Comments on this entry are closed.

  • Chris

    Hi Tim, why did/do you advise against investing in large silver bullion bars (eg 1000oz) ?

    • Mryuri

      How are you going to establish if a 1000oz bar is 100% silver, and not filled with some other metal? Magnet test? tap it and listen for the ‘ring’? How are you going to sell only a portion of it should you need to? Who would want to risk buying a 1000oz bar off you? 

    • Staermo

       You can read all about that in the original article “4 Silver Investments to Avoid” … link at right of this page above. (Or easily found using our search feature.)

    • average joe

      Most folks don’t think big bars are the way because you “generally” can only trade them back for fiat.  Many believe the “money of Princes” will be good barter in the hard times to come.  Since it’ll pretty much impossible to barter something of that great a value- it fails the “why I buy silver” test.  If you’re cool with trading it for fiat once the price gets to a number you’re happy with, then buy it and sit tight.  Heck with the rest.

  • Paul

    Hi Tim, in the last sentence should that be a target price of mid-$30s range rather than mid $20’s?

    • Cramerus

      He is saying that a price in the mid $20’s (like it is currently @ 26.29) is worth looking at.  He’s not specifying where it will go, only that a mid $20’s price seems like a “compelling” price point.

  • Bloggit

    The simple fact is the land is common property of the human race’ So called conquerors etc are nothing more than common thieves . This includes Royalty in all its guises.Of course Capitalism can flourish above this if it respects the Common ownership of of the land and pays for its use to the people;

  • Gavin

    Is this article actually predicting anything?

  • eric taylor

    Silver Wheaton is not down as much as the miner’s stocks, I guess that says something
    for royalty interests letting the metals go un-hedged. Some may trade back to the miner’s.
    Shine on silver moon.

  • http://pulse.yahoo.com/_Q5Z627ECFCCR2YDH72DGRWB7VI chester pugh

    Read another article today that the reason gold miners are down is because the average production price is around $1200. Anybody know the production price for silver?

    • SuitBoi

      If you watch Mike Maloney whygoldsilver/wealthcycles videos on youtube, he says that most silver is produced at a loss or as an additional activity. For example; mining copper yields you plenty that isn’t copper, some of it is also silver, gold & other useful minerals.

  • BlueCollarCritic

    You don’t purcahse silver or gold so that you can turn a quick proft. You invest in them over the long haul hen you exchange your paper fiat currency for gold or silver you are moving your wealth from a state of flux controlled by central banks (not by governments) to a fixed state.
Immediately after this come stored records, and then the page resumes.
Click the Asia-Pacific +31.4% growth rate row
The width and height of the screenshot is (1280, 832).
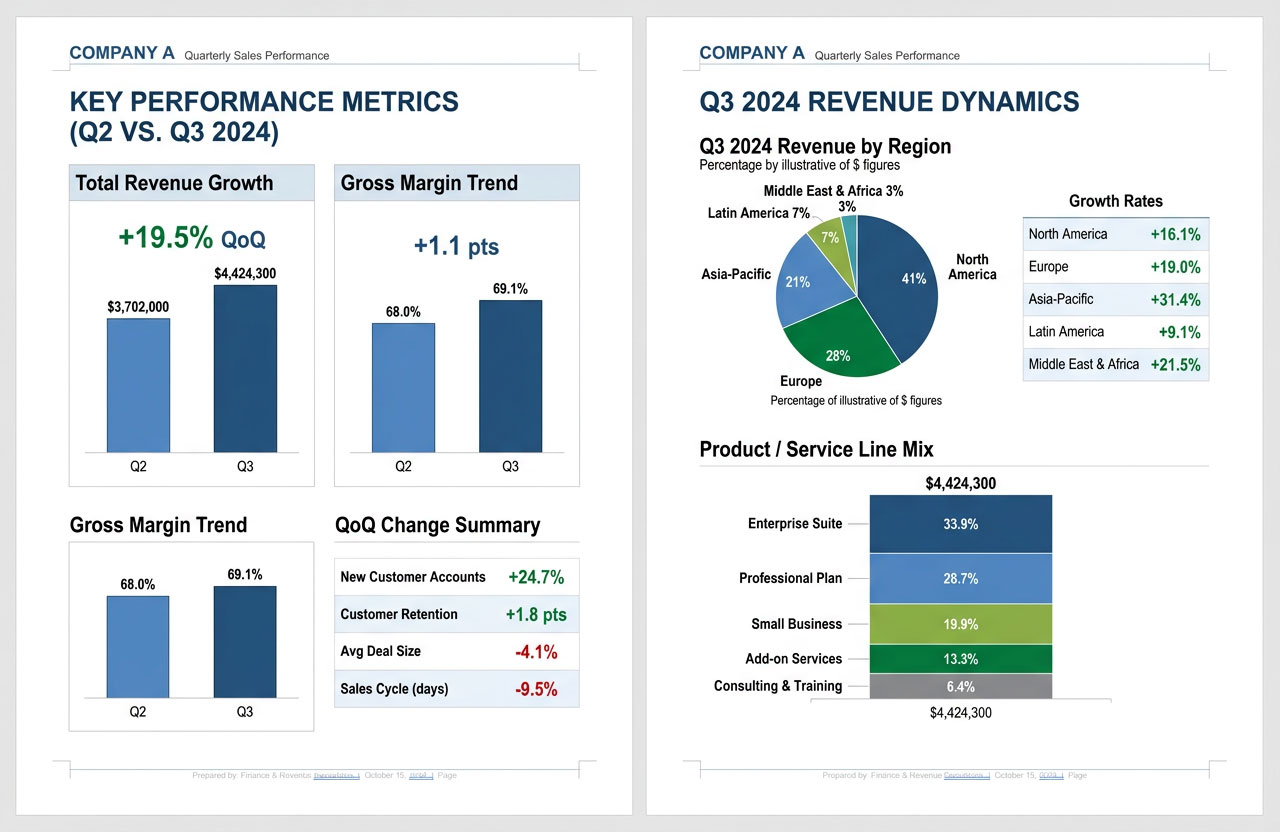1115,299
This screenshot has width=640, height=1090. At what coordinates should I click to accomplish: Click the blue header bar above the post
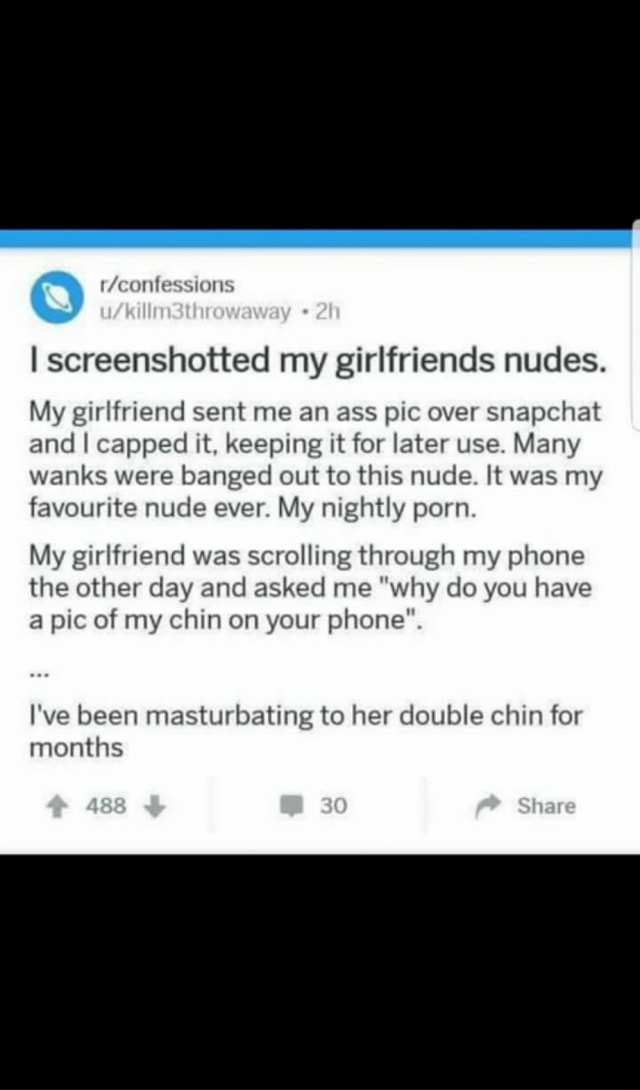316,239
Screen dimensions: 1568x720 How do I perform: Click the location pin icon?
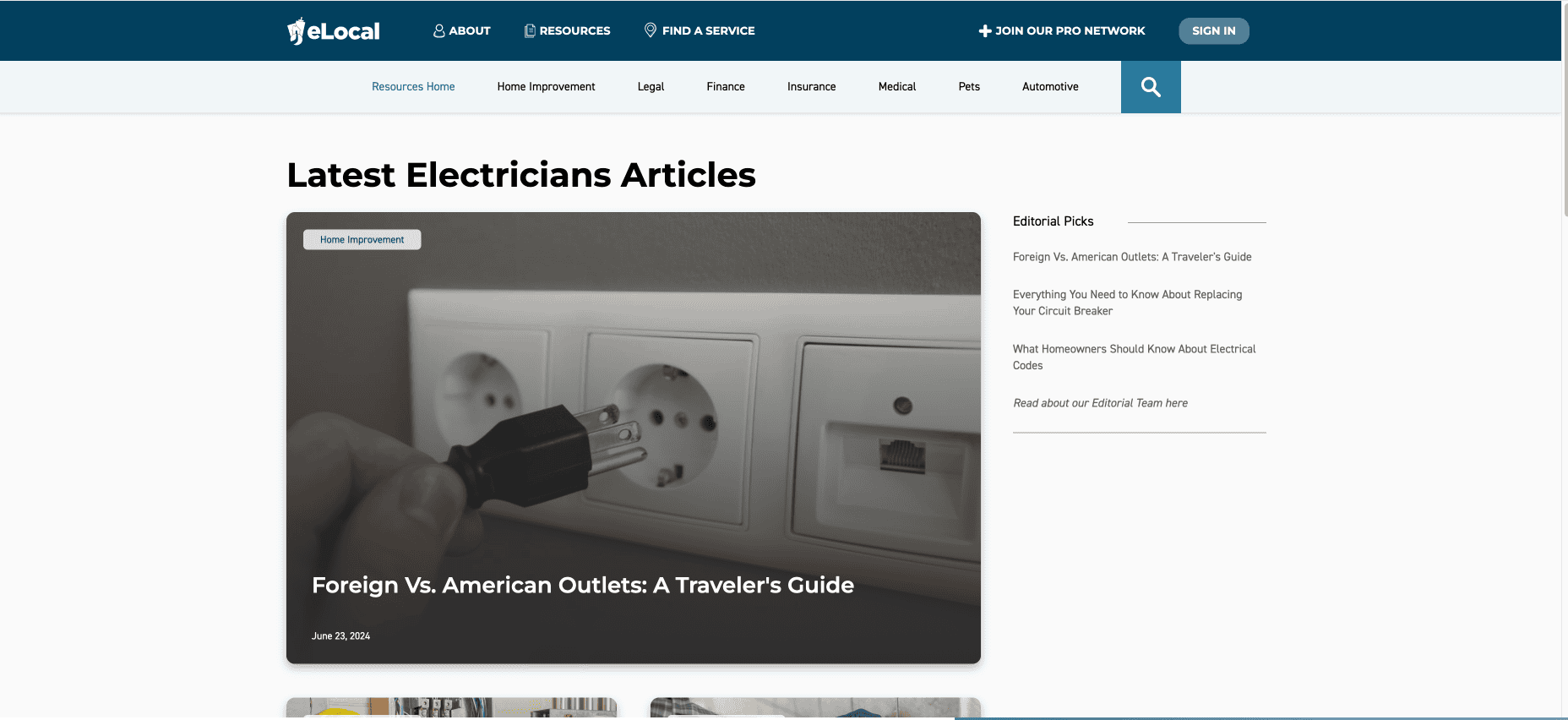(x=651, y=30)
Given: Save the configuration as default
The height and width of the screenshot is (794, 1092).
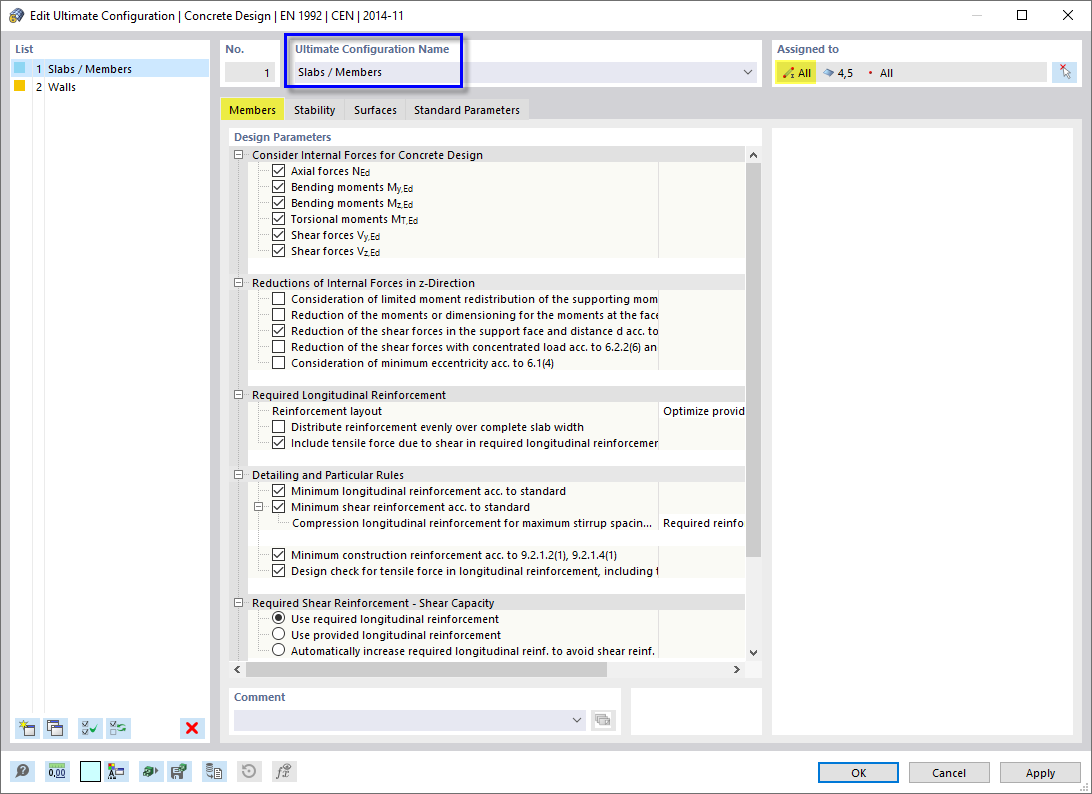Looking at the screenshot, I should coord(179,771).
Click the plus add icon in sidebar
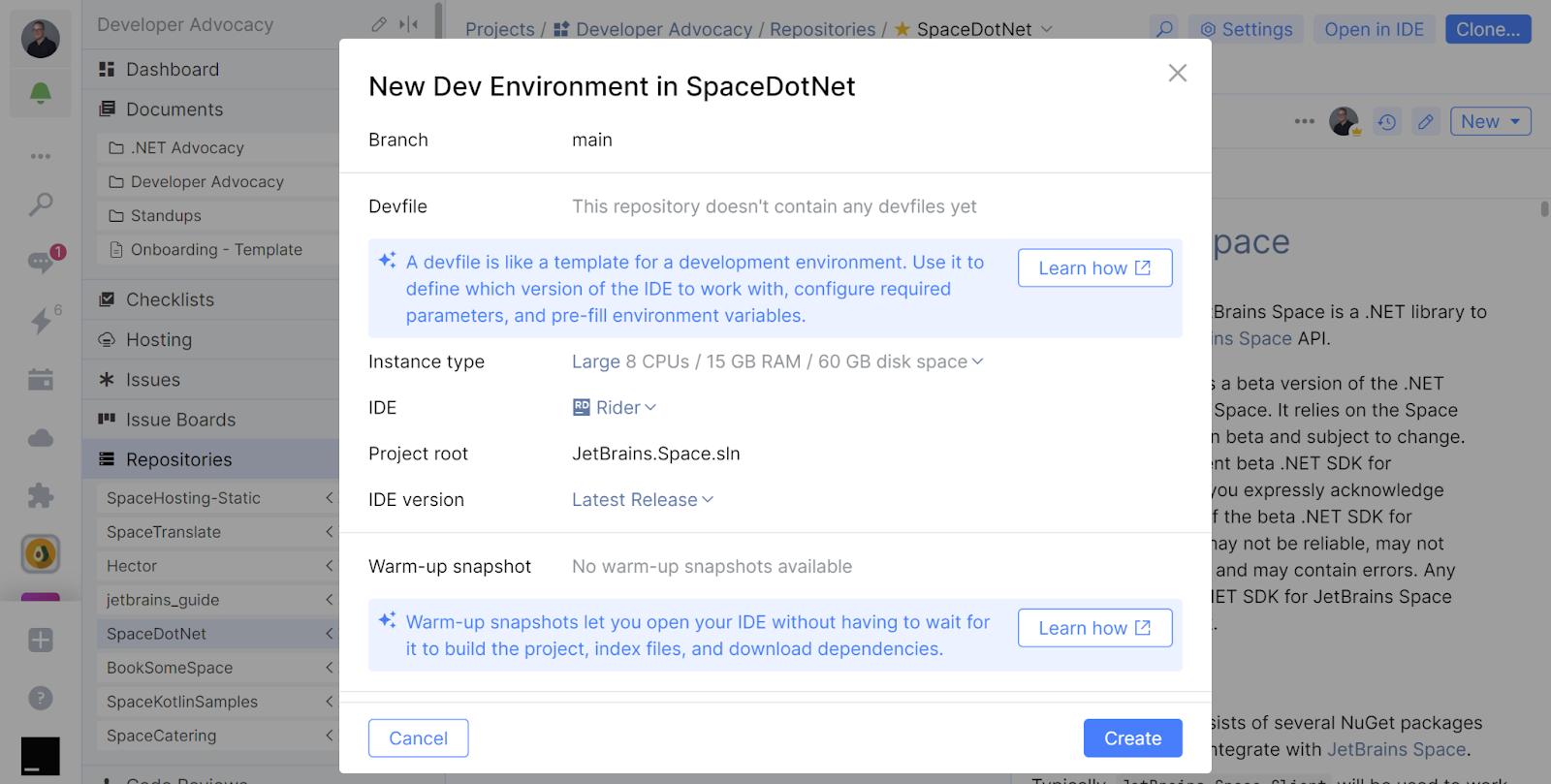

    No matter how much silver/gold has gone up or down over the last 100 years the fact is that you can still buy today the same thing you couold 1000 years ago and thats something you can’t say about any fiat currency of any nation.

    EXAMPLE: A gold coin aviable in 1912 can purchase the same suit today that it did in 1912. Some woudl say thats a terribel investment because it means the gold did not gain any value in the 100 years you had it and thats true. Whats also true is it did not loose any value where as the US Doollars that bought that same suit in 1912 are now not able tp urcahse even 1 item in the suit. Thats monetary insurance and thats why you buy gold and silver.

    All the financial wizards (including the jerks like Dave Ramsey who bad mouth anyone who prefers gold or solver) who nay-say gold and or silver now will be siinging a very different tune when the US dollar collapses.

  • Craig

     It seems like its a great time to buy gold and silver bullion! http://www.moneyteachers.org/Drockton.Bullion.html

  • erik

    Yeah, real great – silver is at $19.70 a year later, on it’s way to $7.